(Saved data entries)
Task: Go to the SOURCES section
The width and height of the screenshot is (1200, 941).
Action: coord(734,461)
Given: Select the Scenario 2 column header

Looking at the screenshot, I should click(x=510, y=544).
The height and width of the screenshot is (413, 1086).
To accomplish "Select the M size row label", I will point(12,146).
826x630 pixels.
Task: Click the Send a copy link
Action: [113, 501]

REQUIRED WORK:
Starting at the line with "The height and", copy each line through the end of the data, both ends included, and give nothing else.

EXERCISE ANSWER:
The height and width of the screenshot is (413, 1086).
To accomplish "Select the M size row label", I will point(12,146).
826x630 pixels.
Task: Click the Send a copy link
Action: [113, 501]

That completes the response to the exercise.